I think it takes serveral things to combine together if you want that fine feather detail. Here are some thoughts, in no particular order....
- Fill the frame as much as you can. Get closer. No, closer.
- If you can't get close then get longer glass. That doesn't necessarily mean adding a teleconverter, because you then lose a stop of light and that may bring other challenges.
- Low ISO = low noise = low NR = higher sharpness. Find good light.
- Contrasty light coming in from the side will increase microcontrast and improve perceived sharpness. Flat, dull light will mean flat, dull images. Sure, you can tweak them, but you can't magic up shadows and highlights where none exist in the first place. A catchlight in the eye is always a big plus too.
- Lens focus must be mm perfect. If you view at 100% you will find the DOF to be very small. If you shoot hand held or you focus on the eye and the bird moves, or you do, it could lose you the shot. If your body has AF microadjustment then confirm your AF is optimised. If you have a tripod and a docile subject then you might even try Live View and manual focus at 10X, or Live AF if your body supports it - I see you have a 50D, so these options are available to you.
- Naturally you don't want camera shake, so a
good tripod and head is best, but IS will help and a high shutter speed is always nice. But a high shutter speed might require a wide open aperture and/or a high ISO, so a tripod is the better solution.
- Subject blur should not be discounted, so a high shutter speed is still useful. or flash, but again you will need good light for best results, whether supplied by nature or batteries.
- Skilled post processing can help too, to deal with noise and sharpening the subject and background independently. Sharpening after downsizing should be the final post processing step, and should be tailored to the output medium (screen or print) and final size.
So a few of those things are in conflict - you want to stop down for lens sharpness and DOF, but not so much that you get diffraction softening, but you also want a decent shutter speed to avoid shake and blur, but you want to keep the ISO low to reduce noise. The best solutions to that lot is good light, a tripod, and filling the frame as much as you can. The more magnification you achieve (larger the sbject captured at the sensor) at the point of capture the more detail you will have and the less cropping and/or magnification you will need to apply later. You'll also find that noise will be less significant in relation to the size of the details captured.
I thought of something else but have forgotten it again. I'll update when I remember.

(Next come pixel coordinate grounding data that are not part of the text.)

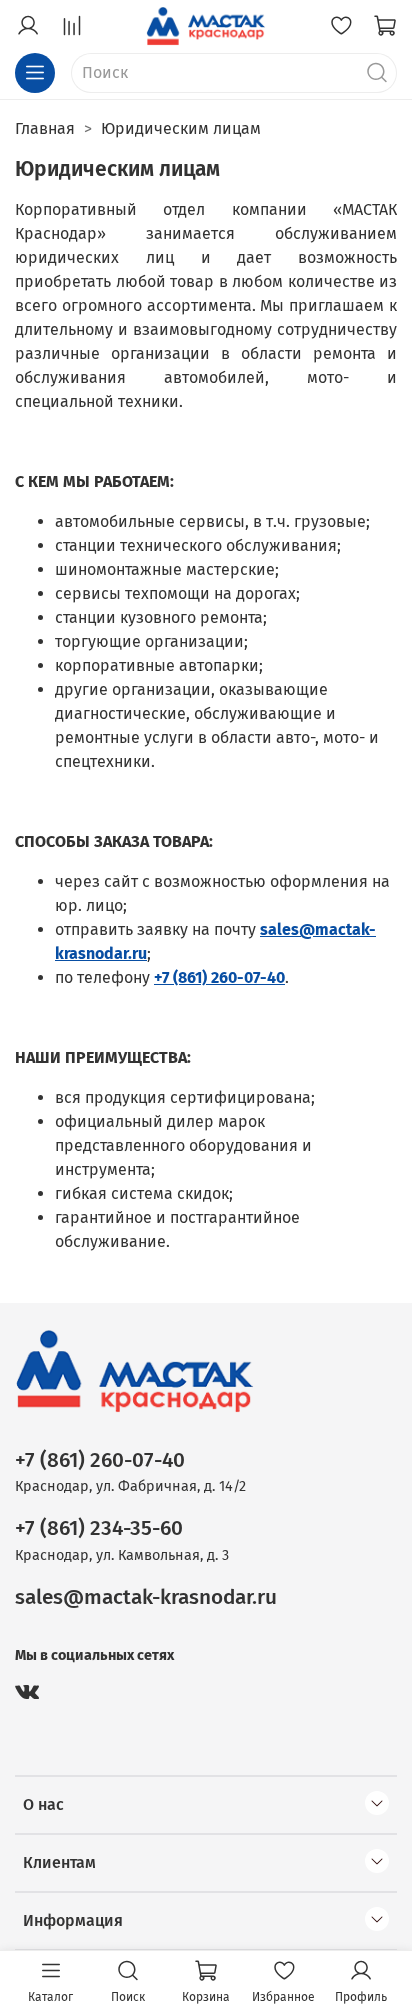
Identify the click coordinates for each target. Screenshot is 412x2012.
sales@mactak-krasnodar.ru (146, 1597)
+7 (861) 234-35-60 (99, 1528)
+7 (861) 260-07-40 (100, 1460)
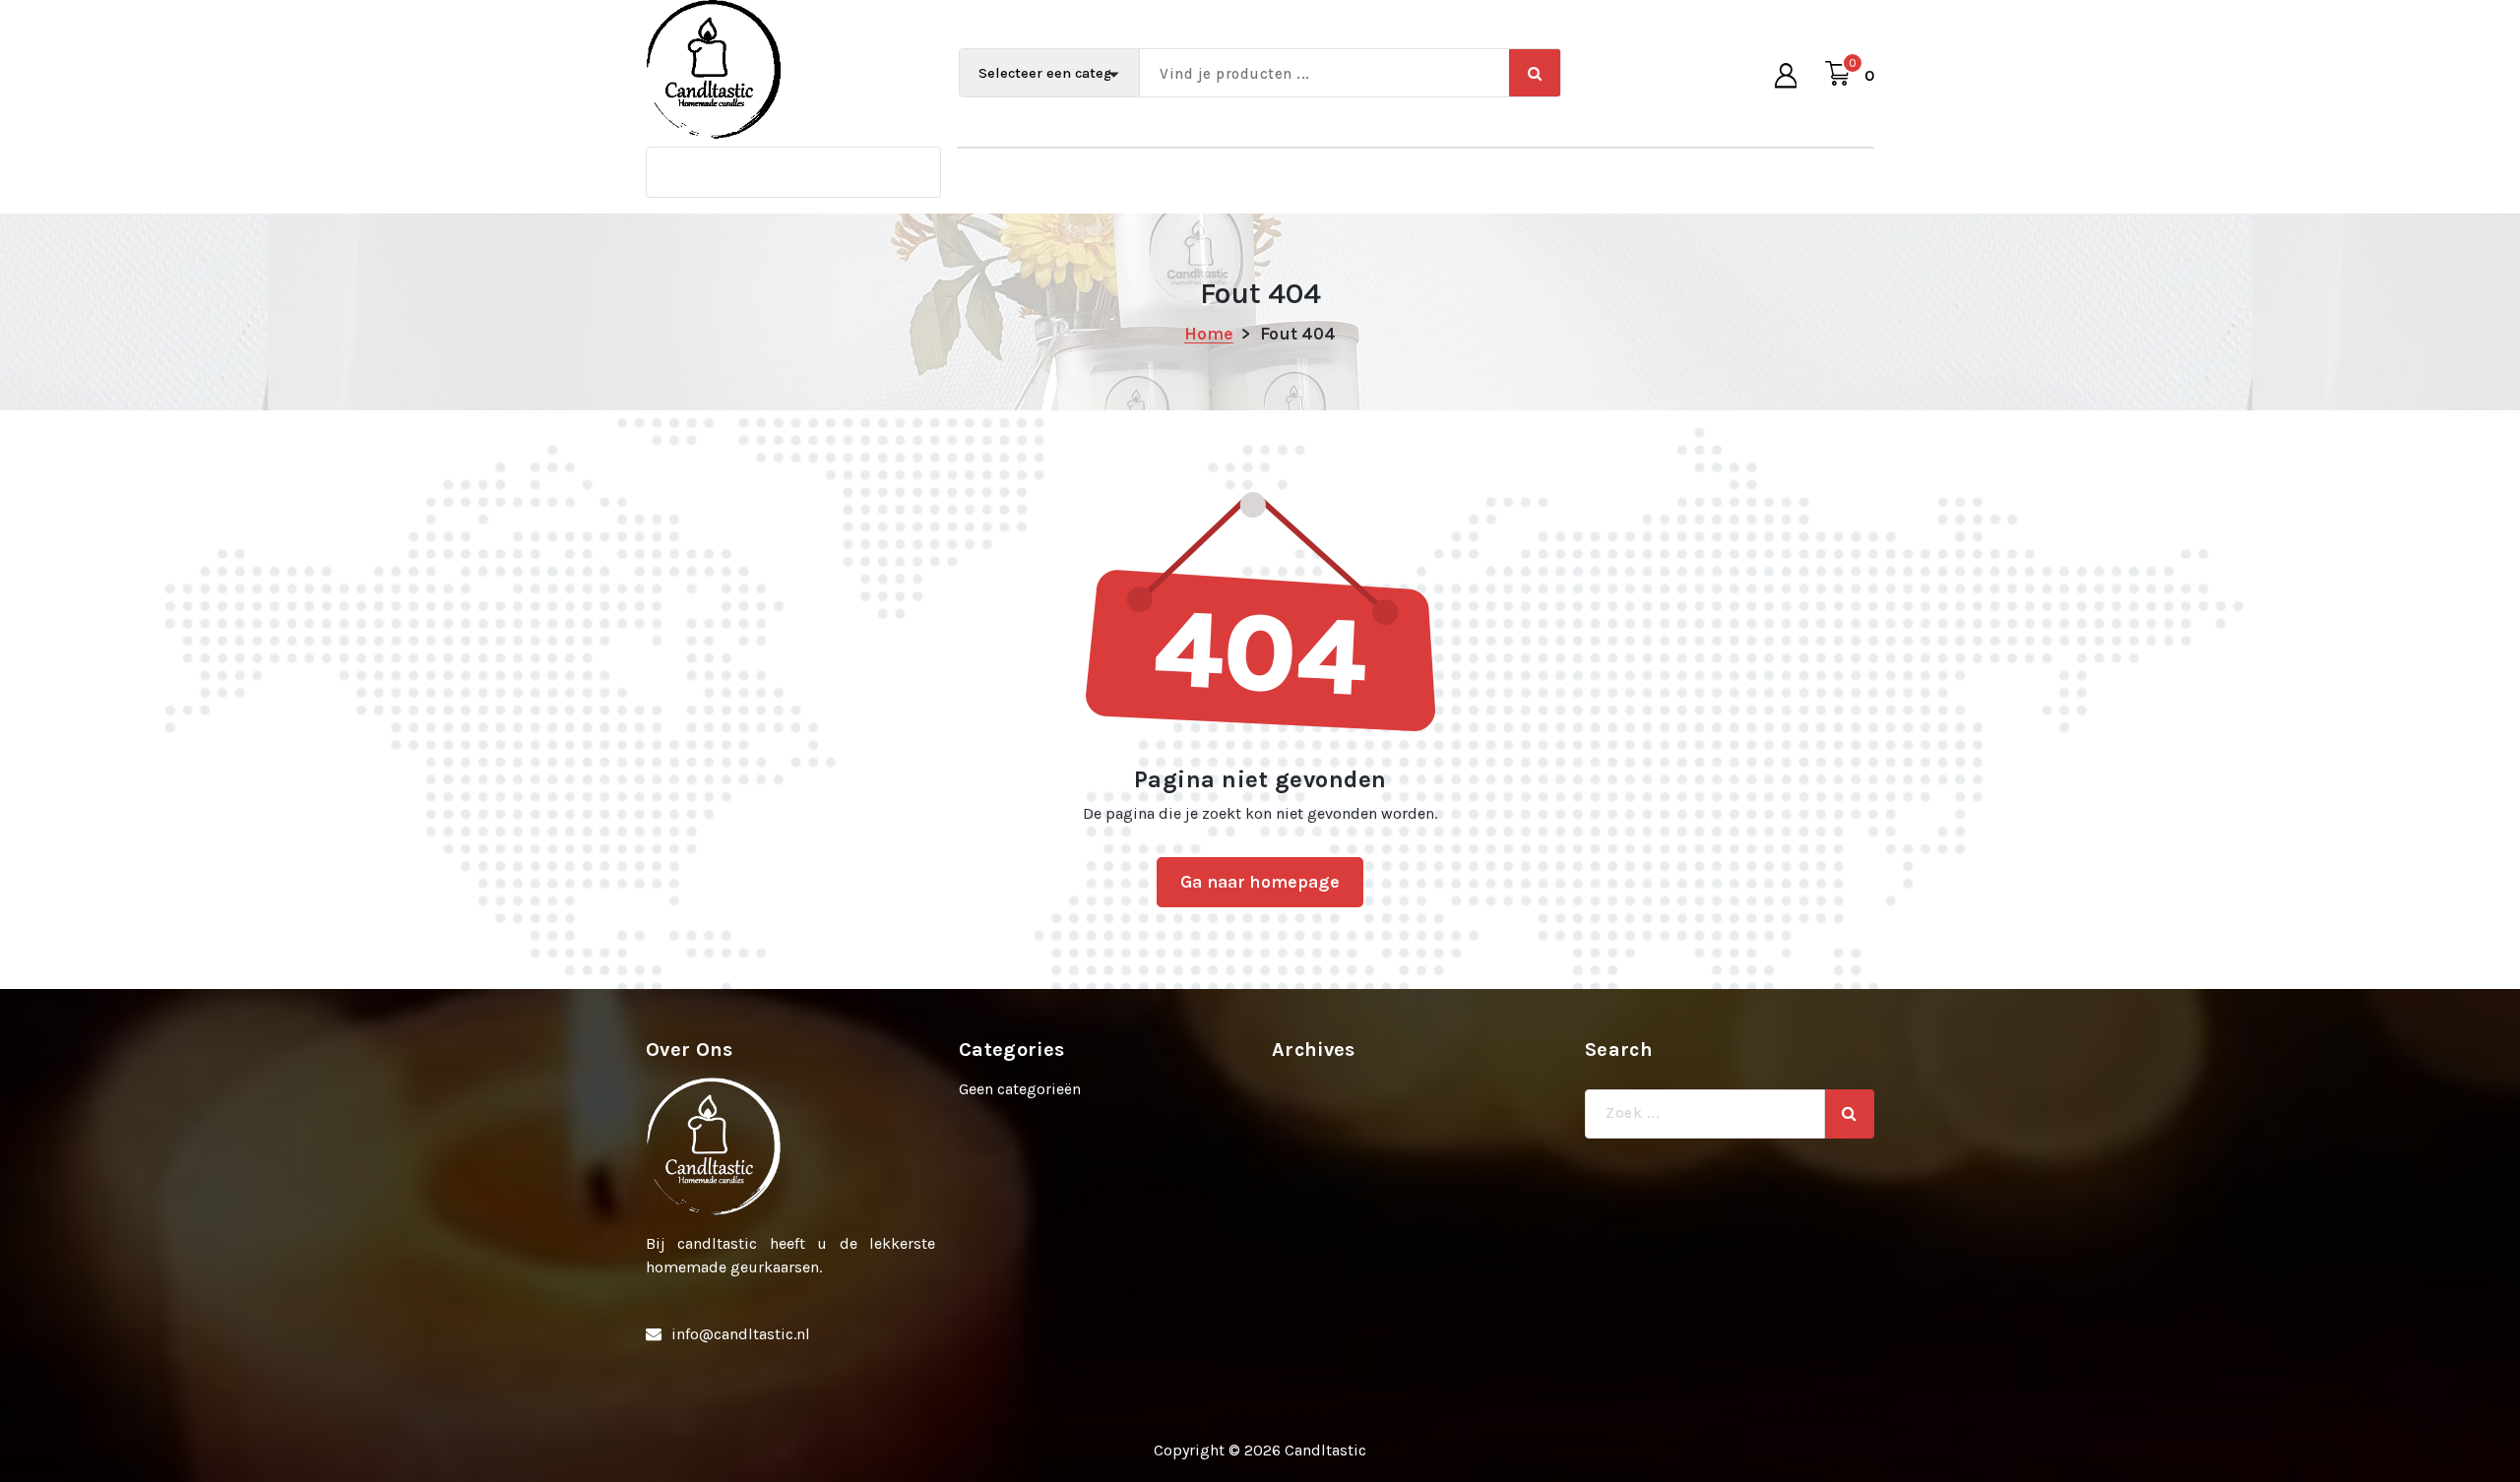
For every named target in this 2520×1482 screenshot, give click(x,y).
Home (1208, 333)
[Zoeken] (1849, 1114)
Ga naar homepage (1260, 882)
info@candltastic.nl (740, 1334)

EDIT : I've remembered the other point - When you shrink an image down to web size it is simply not possible to retain the detail that you originally captured. The pixel density of a typical monitor - probably between 100-132 pixels per inch - can not contain enough detail for close scrutiny. Instead of producing, for example, an 800x533 image for viewing from 12" it would be better to produce a 1600x1067 image for viewing from 24". That way you retain far more detail in the image and those with sharp eyesight will be able to see it.
EDIT 2 : And another one - Shoot raw and expose to the right. Then sort out the look of the thing in post. e.g. If you are shooting at, for example, 1/500, f/5.6, 400 ISO for a "correct" exposure, but still have a large gap on the right of the histogram, you will be better off raising the ISO to 800 for the capture, and then pulling the exposure down by a stop in post. Heck, if you have enough room to go up to 1600 ISO then do it. You will get more shadow detail and lower noise, once you pull things back down. Use the histogram, look for blinkies, ETTR. Unless you have a 1 series then don't use intermediate ISOs. Stick to 100, 200, 400, 800 etc..
Here is a shot from a couple of days ago. It is nothing special, but serves as an example of the benefits of (mostly) filling the frame. It was shot hand held with my 7D and 100-400 zoom lens. Despite my efforts to focus on the eye (or did I just aim for the body?) it looks like I just missed it, but the feather detail captured in some areas is significant. BTW, according to the EXIF for this shot I was 3.29m away. At 400mm and f/8 on my 7D the DOF for this shot, when viewed at 100%, is calculated as just 5mm, because that is equivalent to viewing the whole image enlarged to 40" across. Calculator here -
http://www.cambridgeincolour.com/tutorials/DOF-calculator.htm. That is why only some feathers look sharp and others quickly drift to softness. The DOF is wafer thin, and some of it may be wasted in thin air in front of the bird.